要点
- 出自は信濃の名族・海野氏の一族。真田氏は東信濃の名族・海野氏の一族とされ、現在の上田市真田町にあたる真田郷を本拠とした。幸隆の代までは、小県の一土豪にすぎなかった。
- 1541年、海野平の戦いで全てを失った。武田信虎・村上義清・諏訪頼重の連合軍が海野一族を攻め、幸隆は郷里を追われて上野(群馬県)へ亡命した。真田家の歴史は、この敗北と亡命から始まる。
- 復帰の道は、かつての敵に仕えることだった。幸隆は、海野平で自分を攻めた側である武田家に仕えた。信濃へ攻め込む武田にとって、現地の地理と人脈に通じた幸隆は得がたい人材であり、幸隆にとって武田は郷里を取り戻す唯一の手段だった。
- 砥石城の攻略で名を挙げた。
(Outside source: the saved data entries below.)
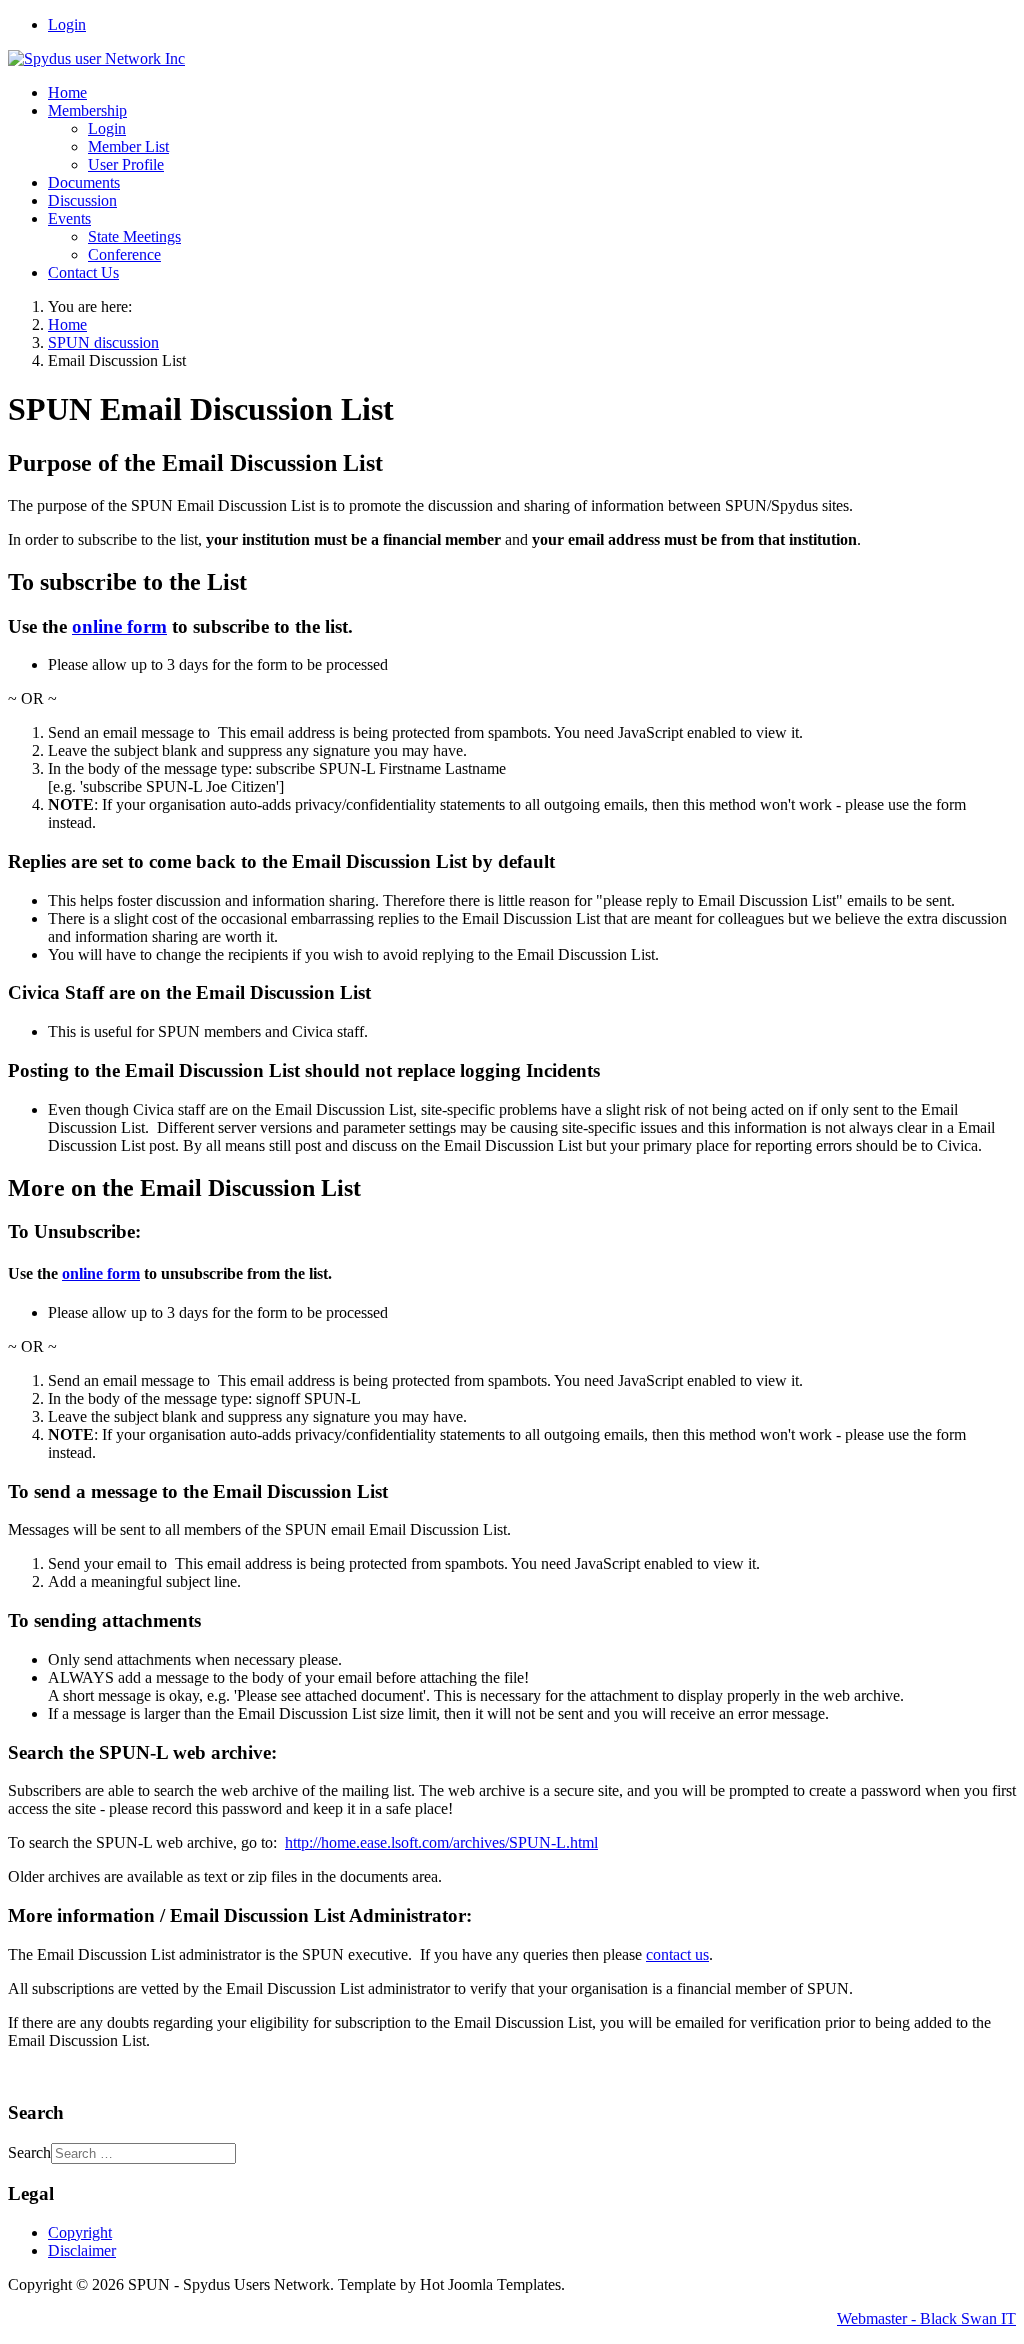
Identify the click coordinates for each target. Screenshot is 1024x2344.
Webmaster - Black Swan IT (926, 2318)
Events (69, 218)
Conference (124, 254)
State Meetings (134, 236)
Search (29, 2152)
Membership (87, 110)
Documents (84, 182)
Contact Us (83, 272)
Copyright (80, 2232)
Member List (128, 146)
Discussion (82, 200)
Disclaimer (82, 2250)
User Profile (126, 164)
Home (67, 92)
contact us (677, 1954)
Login (67, 24)
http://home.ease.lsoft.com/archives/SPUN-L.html (441, 1842)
1550年、武田軍は村上義清の砥石城を大軍で攻めて大敗した(砥石崩れ)。その翌1551年、幸隆はこの城を調略によって短期間で落とした。力攻めで落ちなかった城が調略で落ちたことで、幸隆の評価は決定的になった。
- 真田三代の土台を作った。幸隆は信濃先方衆として上野吾妻方面の攻略を担い、岩櫃城などを落として真田の勢力圏を広げた。子の昌幸が上田城を築き、孫の信繁が大坂で名を残す。その出発点が幸隆の代になる。
幸隆の生涯を追う
- 011513年ごろ、真田郷に生まれる
海野氏の一族として、小県の真田郷を本拠に育つ。名は幸綱と記す史料が多く、幸隆の表記で広く知られる。
- 021541年、海野平の戦いで敗れる
武田信虎・村上義清・諏訪頼重の連合軍に海野一族が敗れ、幸隆は郷里を失って上野へ逃れた。上野では箕輪城の長野氏を頼ったと伝わる。
- 031540年代後半、武田晴信に仕える
父・信虎を追放して当主となっていた晴信(信玄)のもとへ出仕した。信濃攻めを進める武田にとって、現地に人脈を持つ幸隆は先導役として重用されていく。
- 041551年、砥石城を調略で落とす
前年に武田軍が大敗した砥石城を、幸隆は調略で落とした。城内の内応を引き出したとみられるが、具体的な手立ては記録に残っていない。この功で、旧領の真田郷を回復したとされる。
- 05信濃先方衆として吾妻攻略を担う
武田の信濃・上野経営の最前線に立ち、岩櫃城の攻略など吾妻方面の切り崩しを進めた。川中島の対陣でも武田方として働いている。
- 061574年、死去
信玄の死の翌年に没した。家督は長男の信綱が継いだが、翌1575年の長篠の戦いで信綱・昌輝の兄弟が戦死し、三男の昌幸が真田家を継ぐことになる。
幸隆を読むときに気をつけたいこと
語られ方 「謀略の名人」像
幸隆は「攻め弾正」の異名や、鮮やかな調略の逸話とともに語られることが多い。砥石城乗っ取りは地元・上田の真田まつりで劇にもなっている人気の場面だが、調略の具体的な経緯を伝える確かな史料は乏しく、詳細は軍記や後世の伝承によっている。
史料 確かめられること
海野平の敗北と亡命、武田家への出仕、1551年の砥石城攻略、信濃先方衆としての吾妻方面攻略は記録から確かめられる。名の表記は同時代史料では「幸綱」が確実とされ、「幸隆」は後世に定着した表記になる。このページでは広く知られた幸隆を使っている。
幸隆の生涯から、何が見えるのか
- 真田家の原点は「失地回復」にある。幸隆は郷里を追われ、敵に仕えることで取り戻した。領地を守るためなら主家も敵味方も替える真田家の行動原理は、昌幸の代に突然生まれたものではなく、幸隆の経験から始まっている。
- 調略は、弱い側の武器だった。兵力で勝てない小勢力が城を取るには、城の内側を切り崩すしかない。砥石城の攻略は、武田の大軍が力攻めで失敗した相手に、土地の人脈を持つ幸隆が別の方法で勝った例といえる。
- 村上義清との因縁が、川中島につながった。幸隆は海野平で義清に攻められた側であり、砥石城で義清の支城網を崩した側でもある。義清が越後へ逃れて川中島の対陣が始まる流れの中に、幸隆の働きが組み込まれている。